- _TASK TO COMPLETE_: Please quote exactly the lines below from the line containing "Given: Open the" to the line containing "Viewport: 800px width, 478px height.", both lines included, and nothing else.

- _RECORDS FOR THIS EXERCISE_:
┄┄┄┄┄┄┄┄┄┄

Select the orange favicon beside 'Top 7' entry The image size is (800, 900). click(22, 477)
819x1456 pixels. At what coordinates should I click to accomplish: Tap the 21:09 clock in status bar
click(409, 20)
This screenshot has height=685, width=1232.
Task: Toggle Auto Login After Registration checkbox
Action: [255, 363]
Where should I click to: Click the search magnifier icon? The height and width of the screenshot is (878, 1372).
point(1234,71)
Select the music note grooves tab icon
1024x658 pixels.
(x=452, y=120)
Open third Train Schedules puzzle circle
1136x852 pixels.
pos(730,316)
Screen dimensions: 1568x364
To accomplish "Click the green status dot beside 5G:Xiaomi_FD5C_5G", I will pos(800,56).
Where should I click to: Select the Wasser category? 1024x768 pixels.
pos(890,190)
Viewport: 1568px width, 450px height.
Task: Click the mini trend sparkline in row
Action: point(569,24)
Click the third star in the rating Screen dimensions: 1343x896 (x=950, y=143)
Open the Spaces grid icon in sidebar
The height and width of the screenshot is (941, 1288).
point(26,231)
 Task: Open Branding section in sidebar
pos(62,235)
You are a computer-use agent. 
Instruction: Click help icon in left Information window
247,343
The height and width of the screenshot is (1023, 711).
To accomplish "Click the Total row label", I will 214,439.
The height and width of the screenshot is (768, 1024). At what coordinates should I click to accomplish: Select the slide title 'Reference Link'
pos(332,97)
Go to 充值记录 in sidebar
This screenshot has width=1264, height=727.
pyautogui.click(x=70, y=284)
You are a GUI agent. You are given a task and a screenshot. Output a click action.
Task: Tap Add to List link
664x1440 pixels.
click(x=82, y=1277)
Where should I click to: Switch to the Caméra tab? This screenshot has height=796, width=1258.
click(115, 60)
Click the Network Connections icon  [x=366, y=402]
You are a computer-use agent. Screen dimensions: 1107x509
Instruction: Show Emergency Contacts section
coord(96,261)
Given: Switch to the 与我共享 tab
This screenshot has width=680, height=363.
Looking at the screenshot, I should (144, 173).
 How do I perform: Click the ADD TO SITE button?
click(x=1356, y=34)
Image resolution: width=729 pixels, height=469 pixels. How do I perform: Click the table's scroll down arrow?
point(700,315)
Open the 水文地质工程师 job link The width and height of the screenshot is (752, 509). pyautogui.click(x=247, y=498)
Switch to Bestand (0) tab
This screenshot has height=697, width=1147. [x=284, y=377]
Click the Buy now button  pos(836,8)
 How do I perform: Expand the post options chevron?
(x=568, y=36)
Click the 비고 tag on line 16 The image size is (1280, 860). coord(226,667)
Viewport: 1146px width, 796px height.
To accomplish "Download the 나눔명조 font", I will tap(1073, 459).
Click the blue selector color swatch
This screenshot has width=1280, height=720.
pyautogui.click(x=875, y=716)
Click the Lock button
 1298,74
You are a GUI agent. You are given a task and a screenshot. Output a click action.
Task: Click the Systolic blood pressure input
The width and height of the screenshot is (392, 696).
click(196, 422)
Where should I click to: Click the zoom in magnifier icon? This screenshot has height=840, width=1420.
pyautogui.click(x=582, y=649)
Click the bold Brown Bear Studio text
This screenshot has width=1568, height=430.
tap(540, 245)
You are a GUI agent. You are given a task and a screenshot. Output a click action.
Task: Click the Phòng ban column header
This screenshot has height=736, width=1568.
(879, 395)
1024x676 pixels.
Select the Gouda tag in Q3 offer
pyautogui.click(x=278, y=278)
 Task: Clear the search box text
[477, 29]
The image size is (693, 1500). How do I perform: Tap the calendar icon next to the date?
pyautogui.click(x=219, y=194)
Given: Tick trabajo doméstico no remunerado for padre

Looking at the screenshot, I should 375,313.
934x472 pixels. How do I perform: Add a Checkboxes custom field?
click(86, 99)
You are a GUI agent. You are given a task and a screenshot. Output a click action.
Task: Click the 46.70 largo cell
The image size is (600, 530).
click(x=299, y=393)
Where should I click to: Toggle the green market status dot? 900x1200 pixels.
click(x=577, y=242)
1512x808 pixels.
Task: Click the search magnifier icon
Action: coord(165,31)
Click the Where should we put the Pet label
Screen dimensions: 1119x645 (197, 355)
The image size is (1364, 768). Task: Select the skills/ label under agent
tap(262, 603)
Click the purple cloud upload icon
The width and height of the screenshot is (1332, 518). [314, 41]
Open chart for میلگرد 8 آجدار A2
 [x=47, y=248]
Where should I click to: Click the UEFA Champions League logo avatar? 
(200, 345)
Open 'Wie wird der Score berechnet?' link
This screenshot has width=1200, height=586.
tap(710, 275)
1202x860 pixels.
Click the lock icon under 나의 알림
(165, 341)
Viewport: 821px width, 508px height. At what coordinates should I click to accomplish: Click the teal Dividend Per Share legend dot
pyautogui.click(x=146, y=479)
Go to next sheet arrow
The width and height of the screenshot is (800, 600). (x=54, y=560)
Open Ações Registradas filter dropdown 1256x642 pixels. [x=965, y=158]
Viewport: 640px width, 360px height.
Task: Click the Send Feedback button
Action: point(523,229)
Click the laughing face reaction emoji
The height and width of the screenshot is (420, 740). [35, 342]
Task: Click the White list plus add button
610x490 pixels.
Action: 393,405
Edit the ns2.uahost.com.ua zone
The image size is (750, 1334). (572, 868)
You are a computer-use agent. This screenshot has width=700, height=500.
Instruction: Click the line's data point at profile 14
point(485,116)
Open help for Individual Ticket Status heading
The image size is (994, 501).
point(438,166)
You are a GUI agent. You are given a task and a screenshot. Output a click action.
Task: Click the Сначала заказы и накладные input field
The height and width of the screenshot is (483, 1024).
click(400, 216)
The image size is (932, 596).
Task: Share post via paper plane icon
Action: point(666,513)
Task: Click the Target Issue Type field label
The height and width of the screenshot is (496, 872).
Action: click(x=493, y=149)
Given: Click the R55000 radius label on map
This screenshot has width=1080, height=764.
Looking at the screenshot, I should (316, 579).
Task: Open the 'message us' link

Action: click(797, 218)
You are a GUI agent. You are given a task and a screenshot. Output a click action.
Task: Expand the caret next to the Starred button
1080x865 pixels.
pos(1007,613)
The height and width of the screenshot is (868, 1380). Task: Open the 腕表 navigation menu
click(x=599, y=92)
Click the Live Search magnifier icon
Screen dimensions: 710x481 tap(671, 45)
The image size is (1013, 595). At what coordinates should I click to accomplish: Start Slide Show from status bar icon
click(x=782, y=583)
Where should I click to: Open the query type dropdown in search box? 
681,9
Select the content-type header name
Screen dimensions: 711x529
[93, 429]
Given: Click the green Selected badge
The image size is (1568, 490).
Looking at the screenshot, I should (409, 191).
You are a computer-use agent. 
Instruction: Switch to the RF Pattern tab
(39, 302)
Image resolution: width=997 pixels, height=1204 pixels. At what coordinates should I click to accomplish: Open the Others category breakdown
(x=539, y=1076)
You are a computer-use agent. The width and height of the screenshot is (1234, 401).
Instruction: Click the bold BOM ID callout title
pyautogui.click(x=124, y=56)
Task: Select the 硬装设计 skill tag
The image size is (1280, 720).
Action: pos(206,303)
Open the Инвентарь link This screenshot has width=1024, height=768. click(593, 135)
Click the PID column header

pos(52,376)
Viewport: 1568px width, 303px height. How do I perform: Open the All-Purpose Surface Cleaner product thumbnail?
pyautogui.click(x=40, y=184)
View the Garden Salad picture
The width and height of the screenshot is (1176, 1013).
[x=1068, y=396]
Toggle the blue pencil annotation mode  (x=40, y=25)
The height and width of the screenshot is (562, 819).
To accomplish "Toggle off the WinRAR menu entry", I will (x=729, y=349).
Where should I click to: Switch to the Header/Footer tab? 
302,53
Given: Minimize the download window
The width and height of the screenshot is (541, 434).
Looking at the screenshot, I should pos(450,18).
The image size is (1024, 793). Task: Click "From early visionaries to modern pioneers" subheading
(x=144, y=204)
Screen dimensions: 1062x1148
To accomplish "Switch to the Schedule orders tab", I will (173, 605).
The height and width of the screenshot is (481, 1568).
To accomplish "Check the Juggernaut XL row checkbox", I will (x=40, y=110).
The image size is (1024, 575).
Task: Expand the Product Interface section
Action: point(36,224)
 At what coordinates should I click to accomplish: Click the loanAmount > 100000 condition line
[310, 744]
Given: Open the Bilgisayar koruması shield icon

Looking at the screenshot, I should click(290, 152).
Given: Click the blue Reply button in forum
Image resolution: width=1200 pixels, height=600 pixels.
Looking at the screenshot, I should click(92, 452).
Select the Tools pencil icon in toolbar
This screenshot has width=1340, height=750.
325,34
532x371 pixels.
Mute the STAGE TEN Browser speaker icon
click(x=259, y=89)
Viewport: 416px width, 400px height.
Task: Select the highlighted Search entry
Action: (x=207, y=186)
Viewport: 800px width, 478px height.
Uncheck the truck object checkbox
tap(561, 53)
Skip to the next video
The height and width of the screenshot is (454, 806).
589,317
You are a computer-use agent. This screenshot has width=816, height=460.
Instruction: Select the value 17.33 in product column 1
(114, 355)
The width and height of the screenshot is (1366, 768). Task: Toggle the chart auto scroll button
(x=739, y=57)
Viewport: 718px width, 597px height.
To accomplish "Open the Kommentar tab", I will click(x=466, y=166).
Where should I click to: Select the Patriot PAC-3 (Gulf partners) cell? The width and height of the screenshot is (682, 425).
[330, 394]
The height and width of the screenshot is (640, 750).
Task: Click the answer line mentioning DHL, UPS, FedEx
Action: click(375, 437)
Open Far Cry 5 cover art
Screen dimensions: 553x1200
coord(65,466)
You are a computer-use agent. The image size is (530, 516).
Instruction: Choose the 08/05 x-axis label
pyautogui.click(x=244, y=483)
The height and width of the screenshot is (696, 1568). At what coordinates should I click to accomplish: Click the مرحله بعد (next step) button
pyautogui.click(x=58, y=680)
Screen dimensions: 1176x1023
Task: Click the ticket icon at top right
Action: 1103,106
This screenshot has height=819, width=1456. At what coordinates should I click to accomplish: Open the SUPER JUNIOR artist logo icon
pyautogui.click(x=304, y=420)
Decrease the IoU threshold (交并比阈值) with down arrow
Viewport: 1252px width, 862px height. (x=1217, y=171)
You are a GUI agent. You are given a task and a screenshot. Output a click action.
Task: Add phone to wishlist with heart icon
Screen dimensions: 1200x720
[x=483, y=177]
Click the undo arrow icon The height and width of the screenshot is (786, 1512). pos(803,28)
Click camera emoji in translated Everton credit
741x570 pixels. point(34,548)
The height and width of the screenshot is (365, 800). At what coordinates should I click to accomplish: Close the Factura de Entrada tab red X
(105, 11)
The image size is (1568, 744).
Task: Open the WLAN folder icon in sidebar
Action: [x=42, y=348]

┄┄┄┄┄┄┄┄┄┄

- _SOLVED EXERCISE_:
Given: Open the Bilgisayar koruması shield icon

Looking at the screenshot, I should click(290, 152).
Given: Click the blue Reply button in forum
Image resolution: width=1200 pixels, height=600 pixels.
Looking at the screenshot, I should click(92, 452).
Select the Tools pencil icon in toolbar
This screenshot has width=1340, height=750.
325,34
532x371 pixels.
Mute the STAGE TEN Browser speaker icon
click(x=259, y=89)
Viewport: 416px width, 400px height.
Task: Select the highlighted Search entry
Action: (x=207, y=186)
Viewport: 800px width, 478px height.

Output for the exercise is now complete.